GMC hearing reveals how doctor won deal to have earlier inquiry documents destroyed

BMJ 2002; 325 doi: (Published 23 November 2002) Cite this as: BMJ 2002;325:1189
  1. Clare Dyer, legal correspondent
  1. BMJ

    A cardiologist who was suspended from practice for 12 months by the General Medical Council last week for using NHS research funds to subsidise his private practice was the subject of an earlier inquiry by his hospital, it was revealed last week.

    One of the terms of his severance agreement was that documents used in the internal inquiry would be destroyed, the GMC hearing was told.

    Clive Handler, the fundholder for the cardiology research fund at Northwick Park Hospitals NHS Trust between 1995 and 1997, was found guilty by the GMC of serious professional misconduct for using trust funds for his own purposes. But it became clear during the hearing that his conduct had also been investigated by Northwick Park before he left in 1998.

    When the internal inquiry was carried out, Professor Peter Richards, who is now chairman of the GMC's professional conduct committee, was the medical director of the trust.

    Professor Richards, who played no part in the GMC investigation of Dr Handler's case, said he had not personally conducted the internal inquiry at Northwick Park.

    ”I was the medical director and was responsible for seeing it was done but it was done through the finance department.

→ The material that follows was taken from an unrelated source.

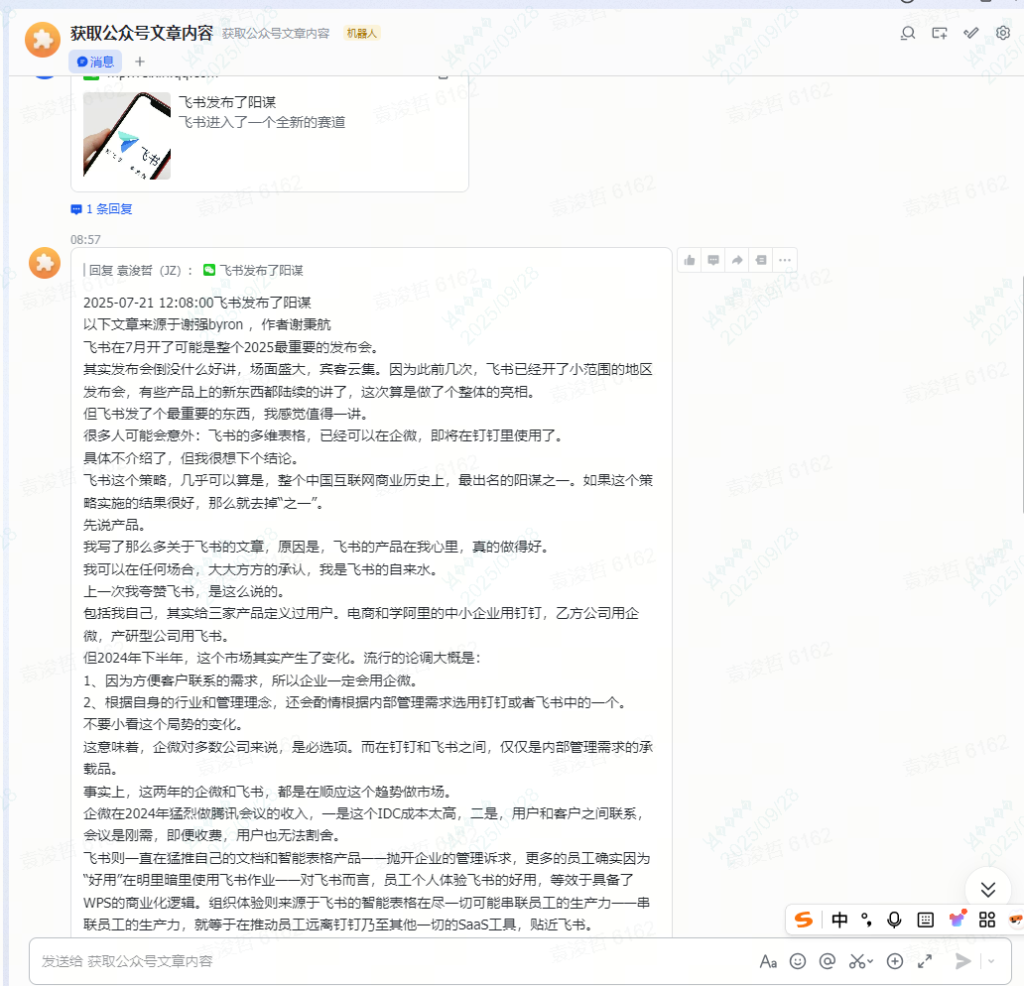Jump to latest messages with double-chevron button

click(988, 889)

    “I certainly have not knowingly been party to there being no copy of the documents being lodged somewhere in safety. My understanding was that a copy of all the documents would be lodged somewhere as an inaccessible record but as a record. The trust board would have agreed the severance terms.”

    Dr Peter Wilmshurst, consultant cardiologist at the Royal Shrewsbury Hospital, who reported Dr Handler to the GMC, said: “The GMC's solicitors told me that the destruction of the documents hampered the investigation.”

    The GMC's professional conduct committee found that Dr Handler, a consultant cardiologist, had made a number of payments that were outside the fund's research purposes, including Medical Defence Union subscriptions totalling £4040 ($6380; €6340). In addition, he used the funds to pay technicians at Northwick Park for investigations carried out on private patients of his who were not part of any research trial.

    The committee's chairman, Manny Devaux, told Dr Handler: “The result of your actions was that the cardiology research fund was used to subsidise your private practice. In effect you used the research fund to enrich yourself and this was a significant breach of trust.

    “The committee have no doubt about the seriousness with which they view your conduct. They have found your behaviour to be unprofessional and dishonest throughout. Your behaviour fell well short of the professional standards expected of medical practitioners and has brought the medical profession into disrepute.”

    But since there had been no risk to patients' safety, the committee decided not to strike Dr Handler off the medical register but to suspend him from practice.

    Dr Handler has been working in private practice in London.